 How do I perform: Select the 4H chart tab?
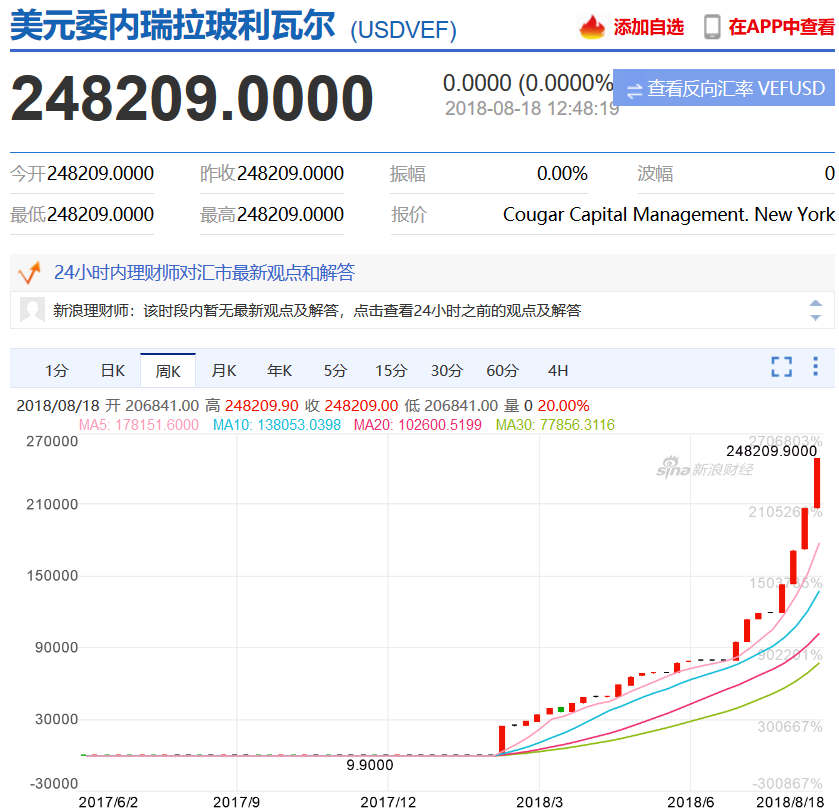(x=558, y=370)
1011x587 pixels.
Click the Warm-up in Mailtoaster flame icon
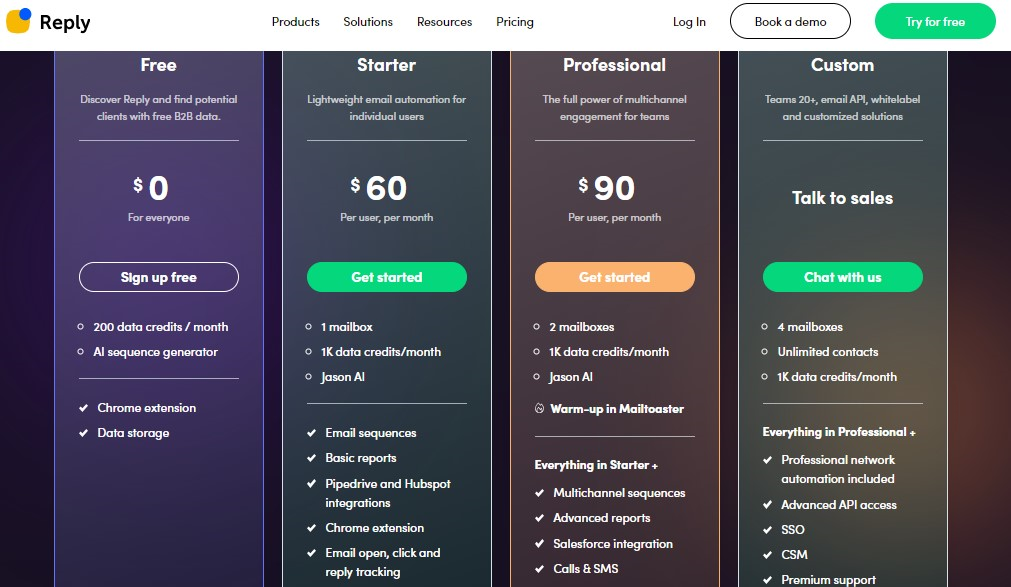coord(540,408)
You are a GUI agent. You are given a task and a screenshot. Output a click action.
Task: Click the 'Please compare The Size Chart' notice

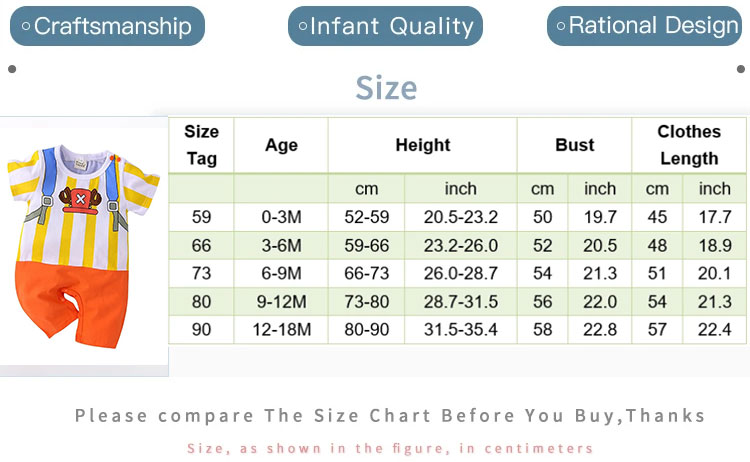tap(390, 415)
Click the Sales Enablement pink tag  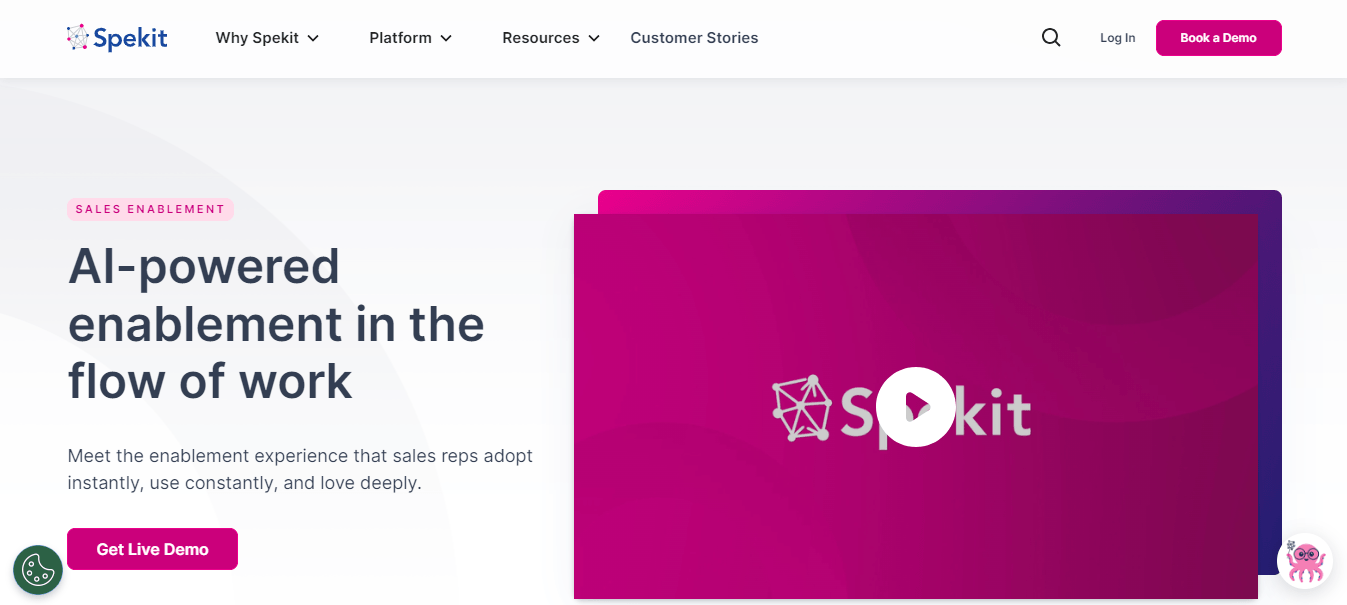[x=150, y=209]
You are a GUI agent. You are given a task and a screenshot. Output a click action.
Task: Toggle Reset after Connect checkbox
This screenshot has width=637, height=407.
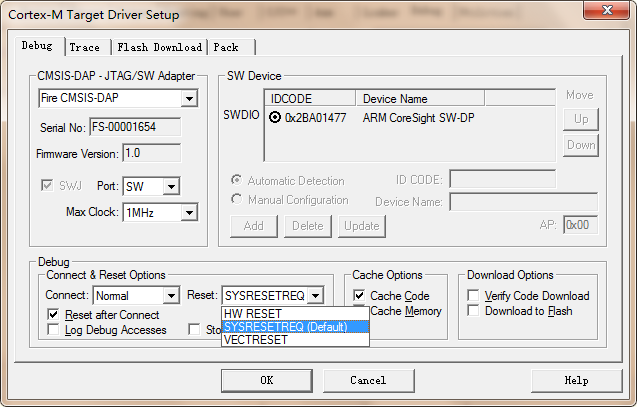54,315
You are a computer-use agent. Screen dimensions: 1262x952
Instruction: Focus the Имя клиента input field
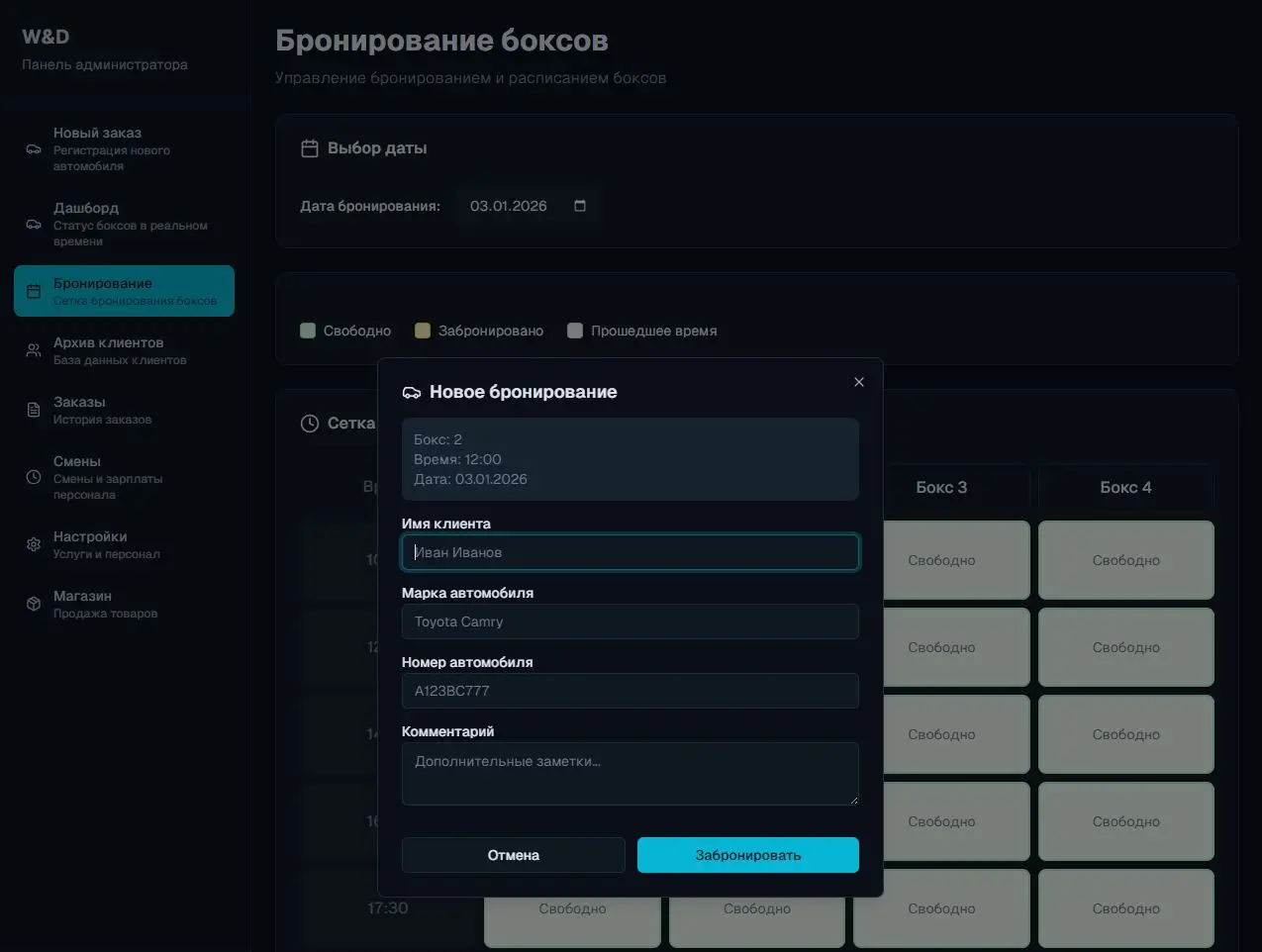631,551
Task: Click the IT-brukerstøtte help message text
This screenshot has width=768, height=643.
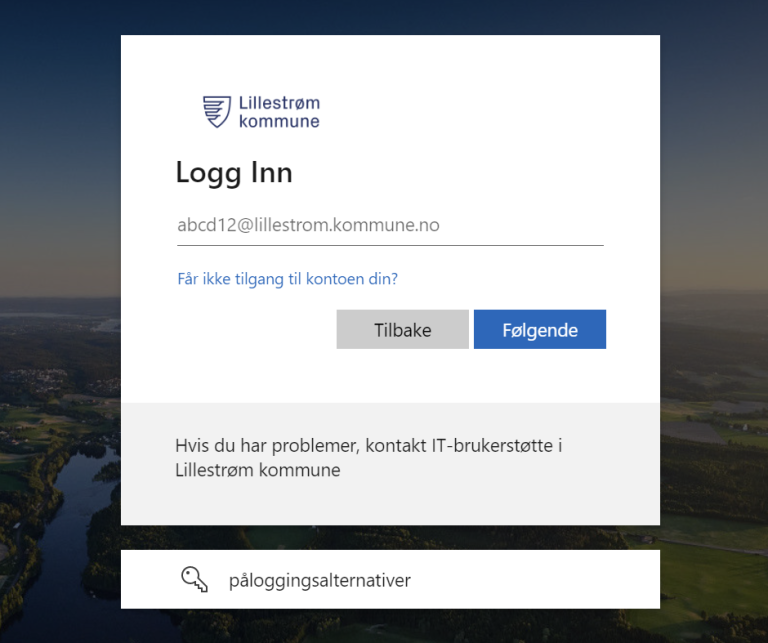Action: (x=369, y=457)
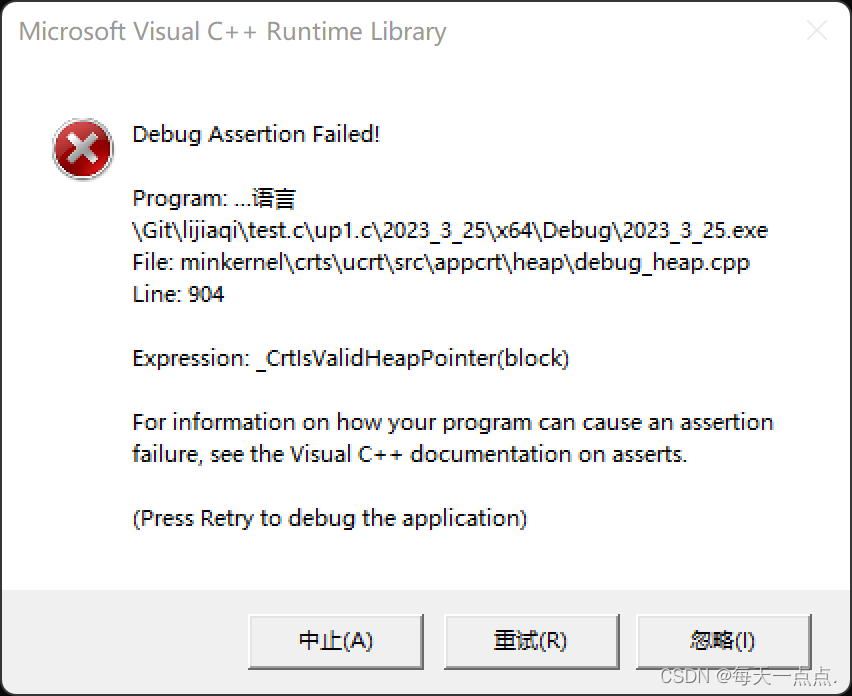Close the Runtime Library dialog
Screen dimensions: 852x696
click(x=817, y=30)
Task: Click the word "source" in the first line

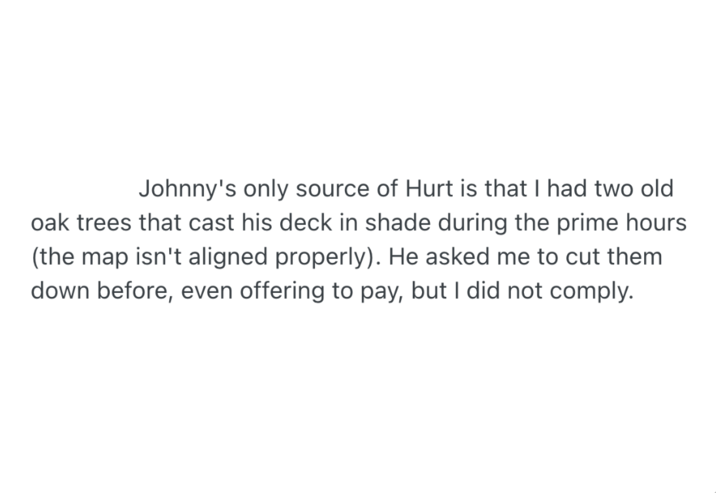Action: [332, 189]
━━━━━━━━━━━━━━━━━━━━━━━━━━━━━━
Task goal: Write out exactly the lines from the line holding "Task: Toggle Reset after Connect checkbox" through the last line of the records above, inclusive, and nothing more. Leave out the pictures.

Expected output:
Task: Toggle Reset after Connect checkbox
This screenshot has width=637, height=407.
54,315
You are a computer-use agent. Screen dimensions: 1262x952
Instruction: Focus the Имя клиента input field
631,551
Task: Click the IT-brukerstøtte help message text
This screenshot has width=768, height=643.
Action: (x=369, y=457)
Close the Runtime Library dialog
Screen dimensions: 852x696
click(x=817, y=30)
Task: Click the word "source" in the first line

Action: [332, 189]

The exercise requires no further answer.